### REQUIRED WORK
The answer is the exact text of every line from the one that contains "Click the 영어영문학과 cell" to the final line of the entries below, with pictures left out.

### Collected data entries
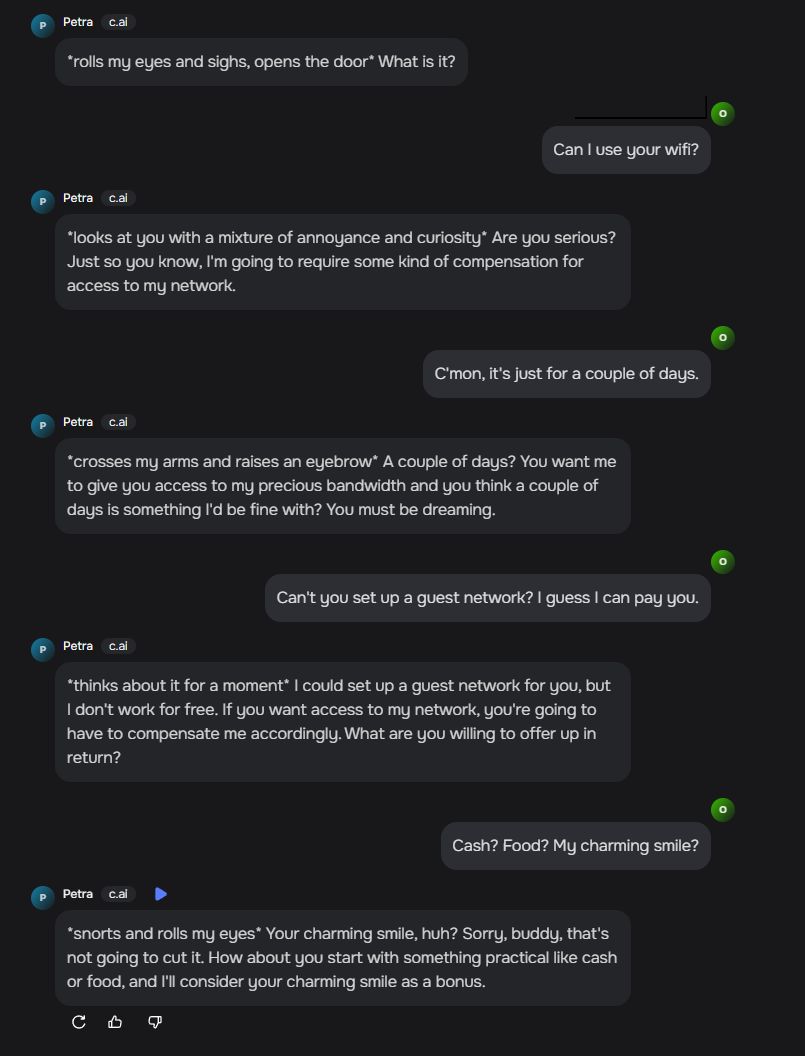Regenerate Petra's last reply
Screen dimensions: 805x1056
79,1022
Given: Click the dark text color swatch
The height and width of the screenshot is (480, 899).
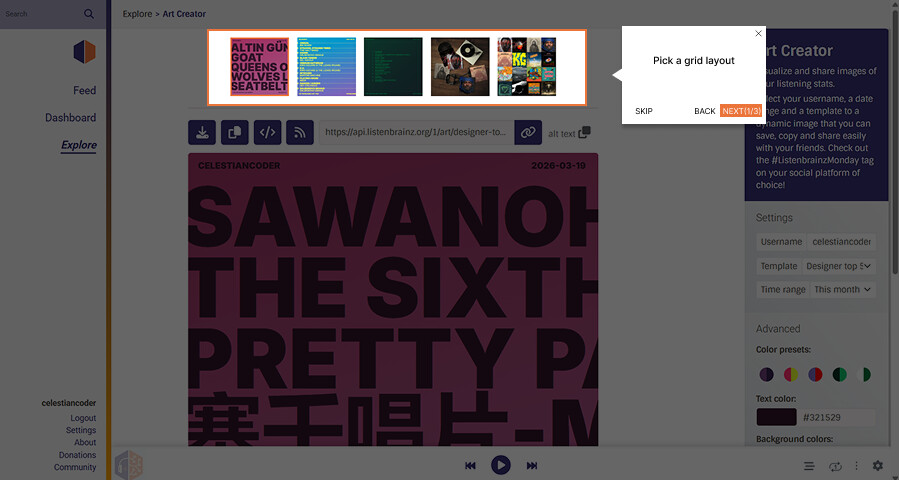Looking at the screenshot, I should click(776, 418).
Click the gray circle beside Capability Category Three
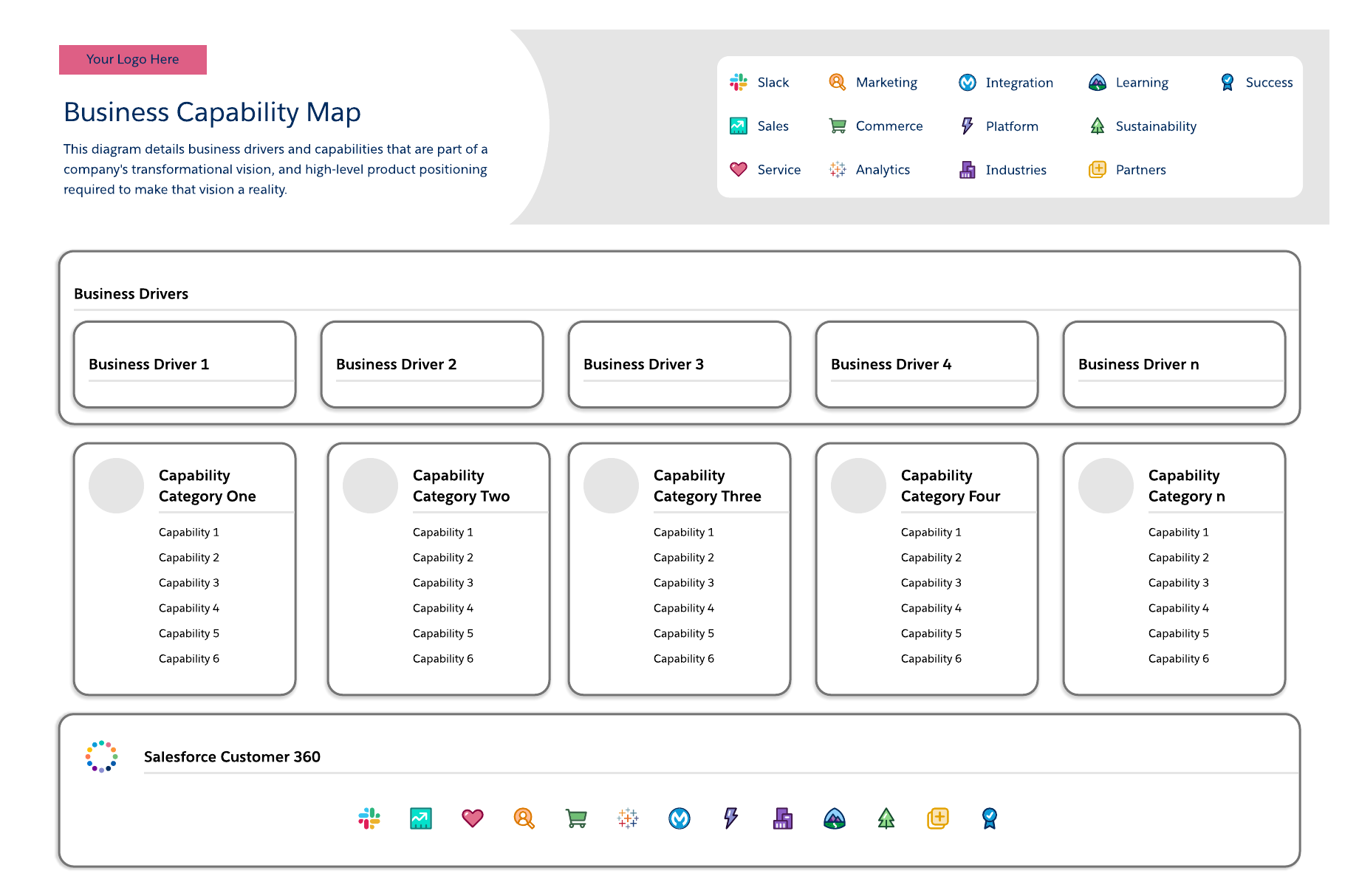1359x896 pixels. point(611,485)
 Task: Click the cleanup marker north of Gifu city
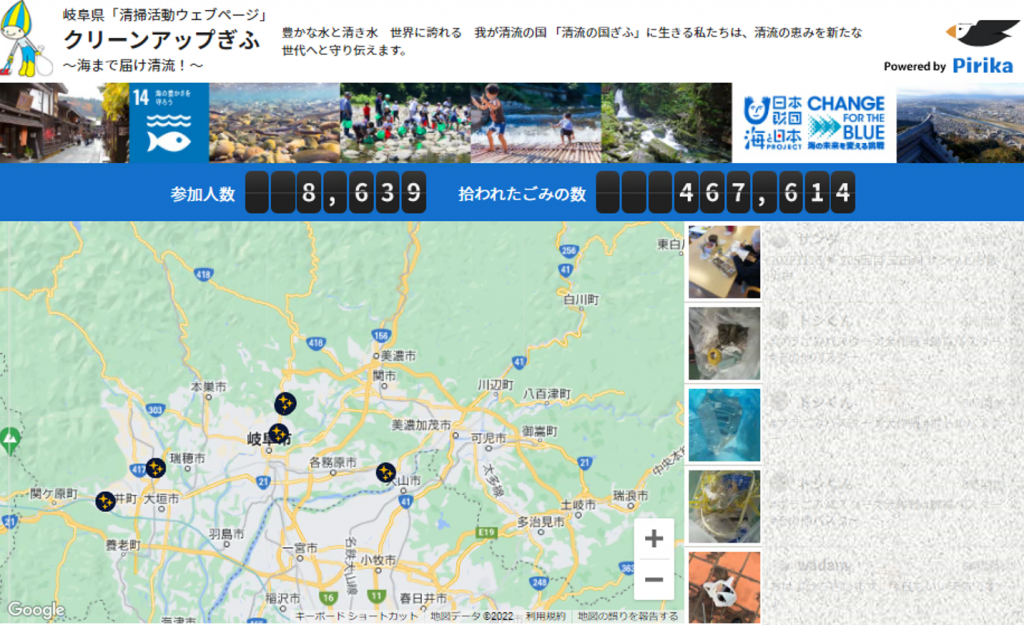[285, 403]
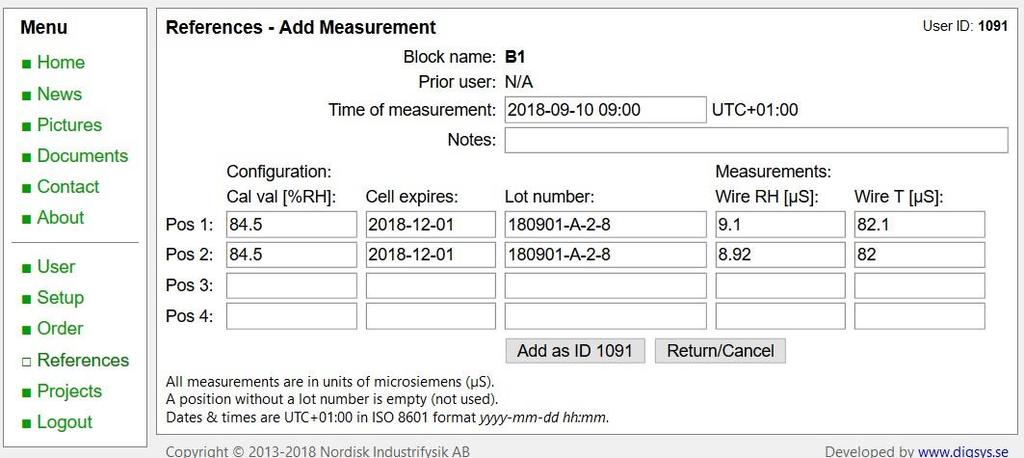
Task: Click Pos 1 Wire T field
Action: point(919,225)

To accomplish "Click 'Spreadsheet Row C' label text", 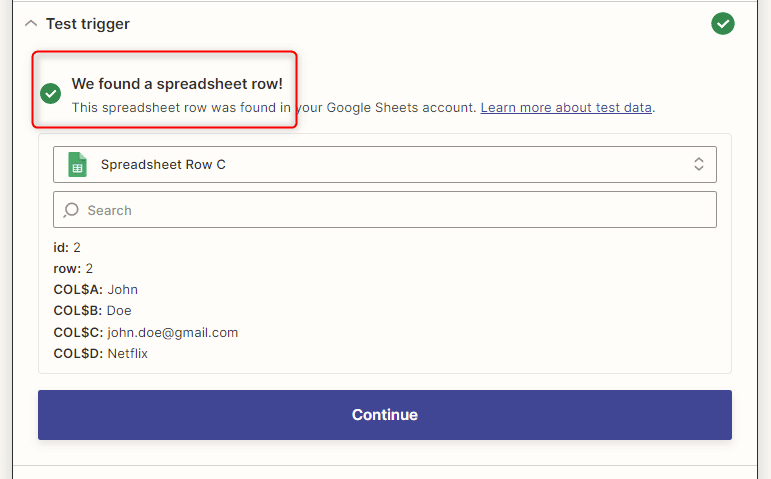I will [163, 164].
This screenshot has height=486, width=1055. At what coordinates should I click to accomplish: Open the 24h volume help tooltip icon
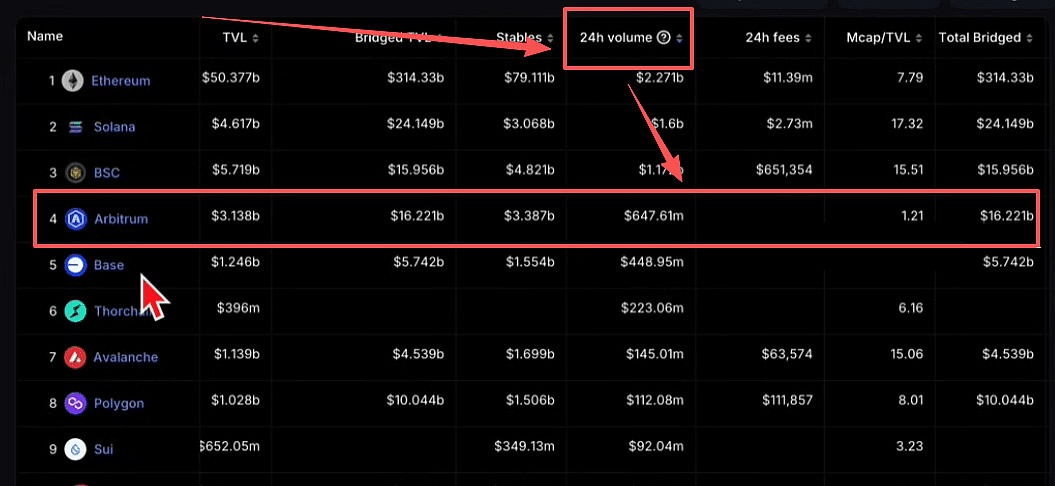663,38
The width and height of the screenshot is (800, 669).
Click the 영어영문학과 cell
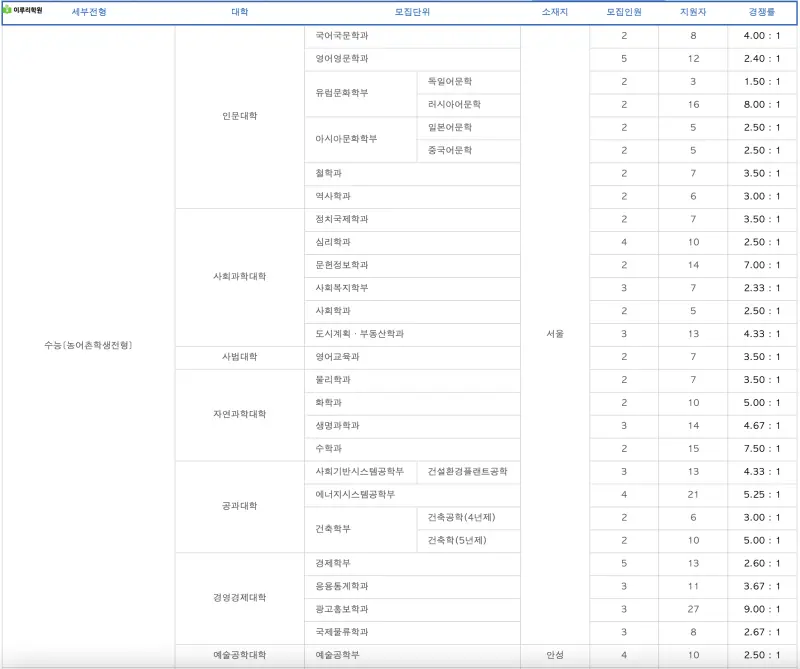[x=412, y=59]
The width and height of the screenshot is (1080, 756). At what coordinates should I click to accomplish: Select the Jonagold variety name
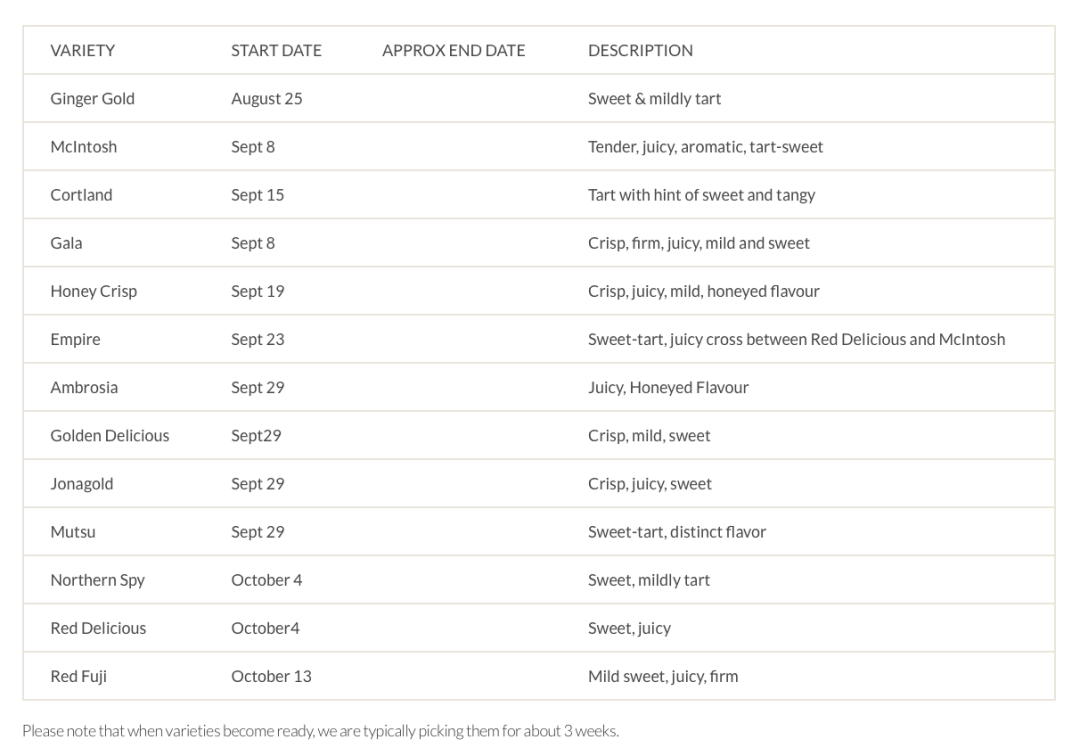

### RESPONSE BOX
Click the 영어영문학과 cell
[x=412, y=59]
The width and height of the screenshot is (1080, 756). At what coordinates should I click to accomplish: Select the Jonagold variety name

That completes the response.